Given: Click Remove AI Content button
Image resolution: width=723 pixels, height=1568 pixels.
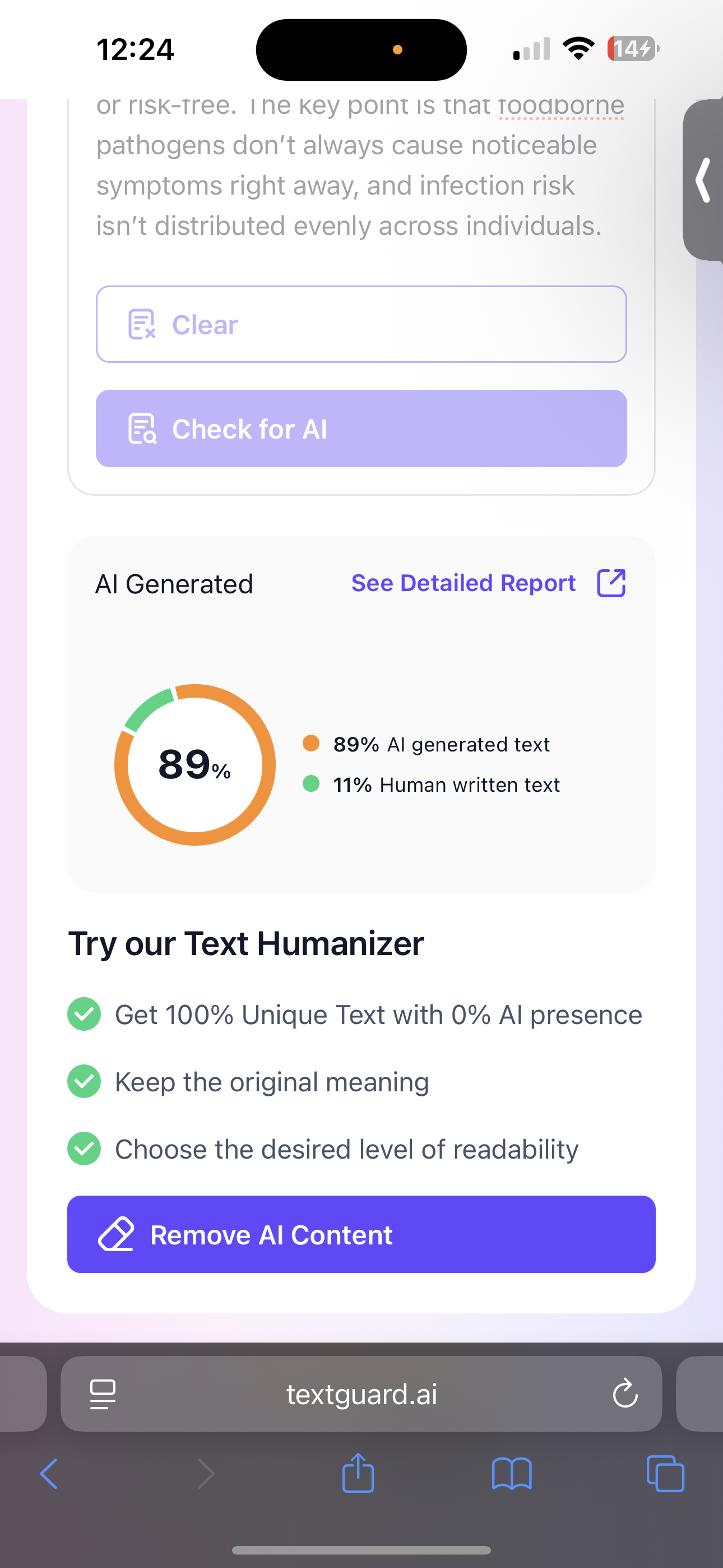Looking at the screenshot, I should coord(362,1234).
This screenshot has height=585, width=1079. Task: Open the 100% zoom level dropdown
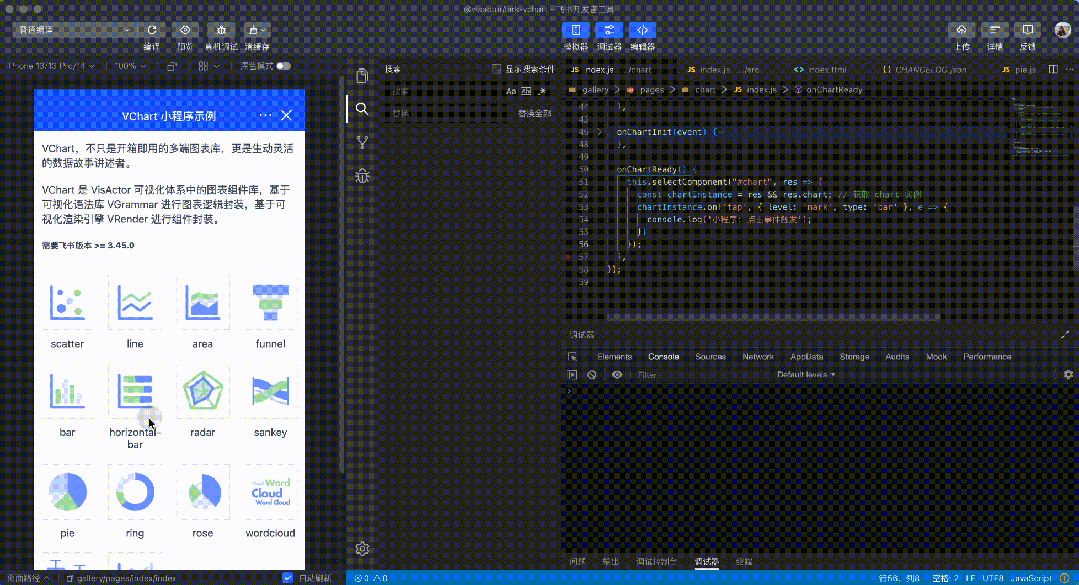[129, 66]
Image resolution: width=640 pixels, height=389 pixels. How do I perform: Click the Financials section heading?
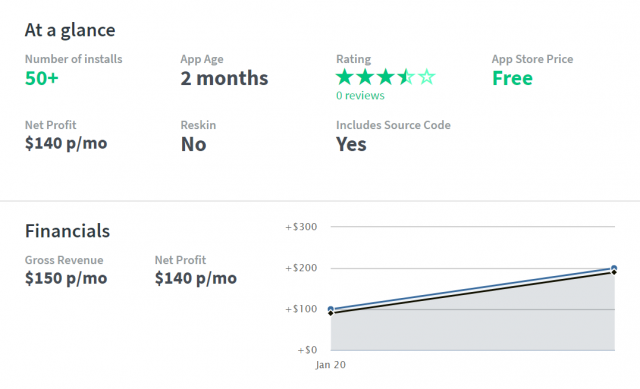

→ **TASK STATEMENT**
Where a line of the data contains "Click", copy that line.

→ **ANSWER SECTION**
Given: Click Remove AI Content button
Image resolution: width=640 pixels, height=389 pixels. How do I perform: Click the Financials section heading?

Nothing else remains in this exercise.